So Jackson . . .
For the past 4 years now, I have spent Spring Break in Jackson Mississippi. Each year, I find myself more challenged and encouraged when I am there. And I see God working and moving and teaching in ways that oftentimes aren't visible to me when I am in Omaha. So I wanted to share the start of some of those musings. I think that there could be some bigger things that come from it all, but right now I'm here . . .
Reconciliation/Community
Perhaps one of the greatest concepts in Scripture is the concept of reconciliation. Reconciliation with God first of all, but, secondly reconiliation with each other. We talked a lot about relational reconciliation this week. Pastor Nettie talked about how relational reconciliation doesn't occur without intention, quality time and honesty. As I think about how that looks in my life, I know that I struggle with most of that, if not all of it. With the hurt and disappointment of relationships in my life (not just romantic), I find it harder to be intentional, knowing that there might be hurt and disappoinment and frustration. With school, time is an issue. And honesty doesn't come all that easily because of how much I try to protect myself. I know that life will be different after school is done, but life needs to look different for me. If I am single for the rest of my life, how does that reconciliation look? Where do those relationships come from? I don't want to do life without that relational reconciliation. And if God continues to call me to work in the secular world, how do I have a foundation of Christian community that allows me to be in the world, but not of it?
Long-suffering
I was struck by a conversation that occurred with Lee Harper, founder of a coffee shop that has become a center for reconciliation and change in a neighborhood that struggles with poverty and crime and disengagement. She talked about the expectation that we have that life should be easy. But the Bible doesn't tell us that.
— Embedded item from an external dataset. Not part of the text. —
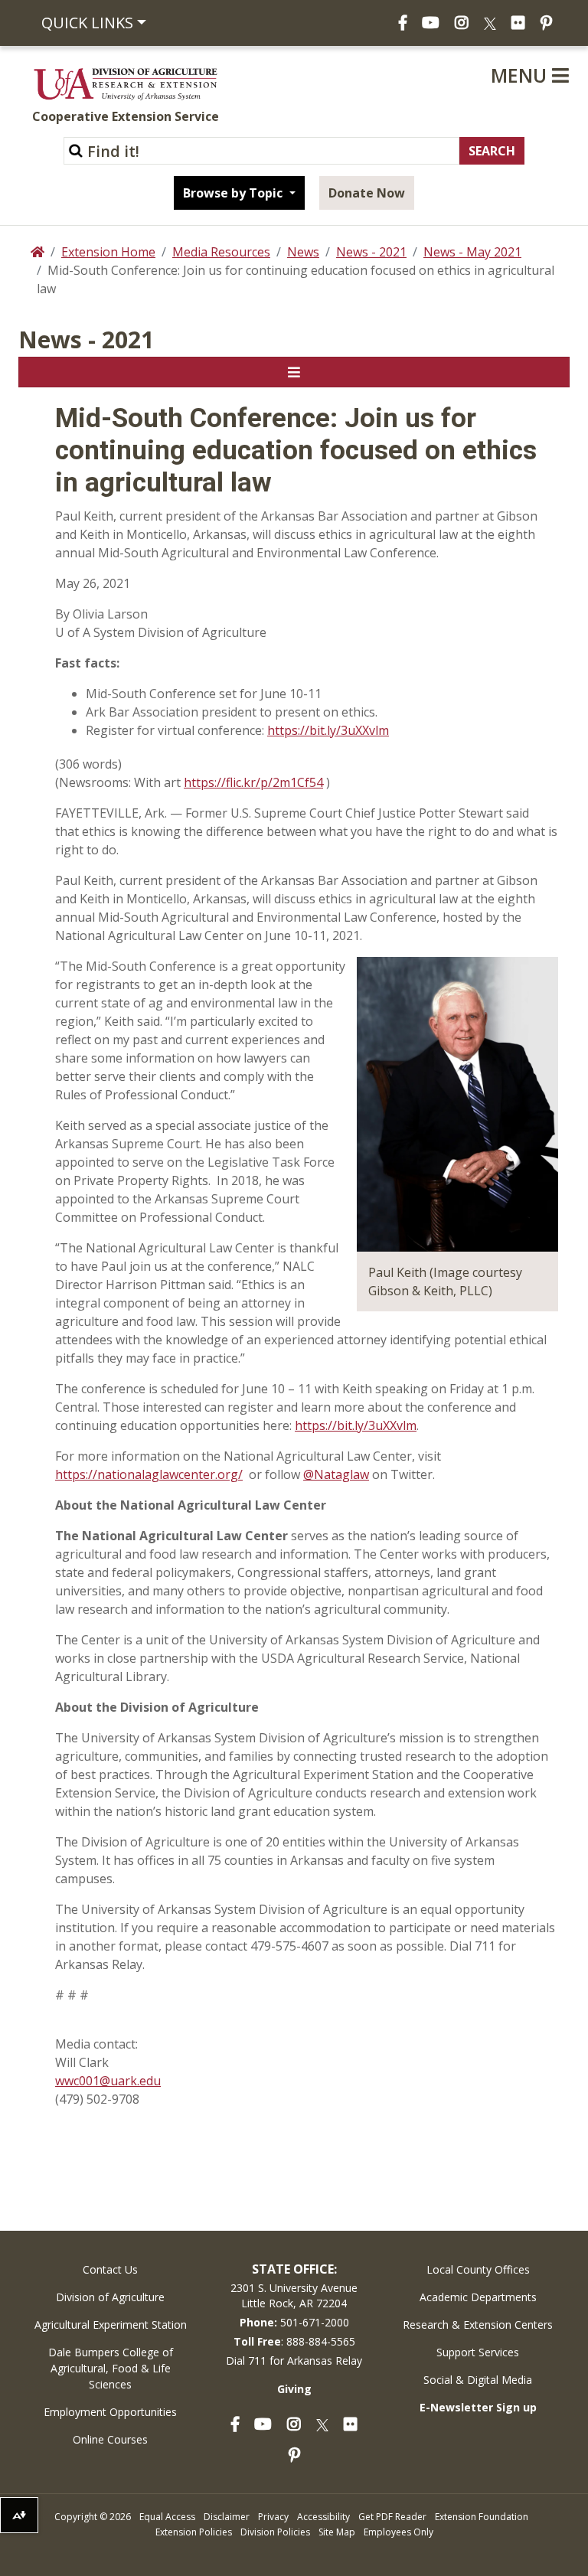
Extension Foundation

It tells us that the fruit of the Spirit includes long-suffering (patience). It tells us to love each other with long-suffering. It does not say that life is easy or that it should be but that we should rejoice in sharing in the sufferings of Christ. I think that I too easily get into the mindset that I must be doing something wrong if life isn't easy. But what if Christ has really called me instead to walk in the pain, so that His power might be displayed in my weakness. I don't suffer in my life, really. But there are difficult things . . . So how am I going to respond if life continues to be hard. If pain continues to be a part of my mantra? Oh that His power might be displayed through that and I might rejoice in long-suffering for however long He asks.
Hope/Expectation
So, I'm afraid. In a lot of ways, fear might be the overarching result of this week. Why? Perhaps because there is a flicker of hope and of expectation. . . will there finally be community, relationship, reconciliation in my life? But with that hope and expectation there is fear, because what if it doesn't happen? Am I again lost in the cycle of disappointment? When do you live in hope and expectation and when do you respond to the reality that is around you? How long is too long to wait? I don't want to live without hope, but sometimes reality seems so much stronger . . . Oh how I long to wait well.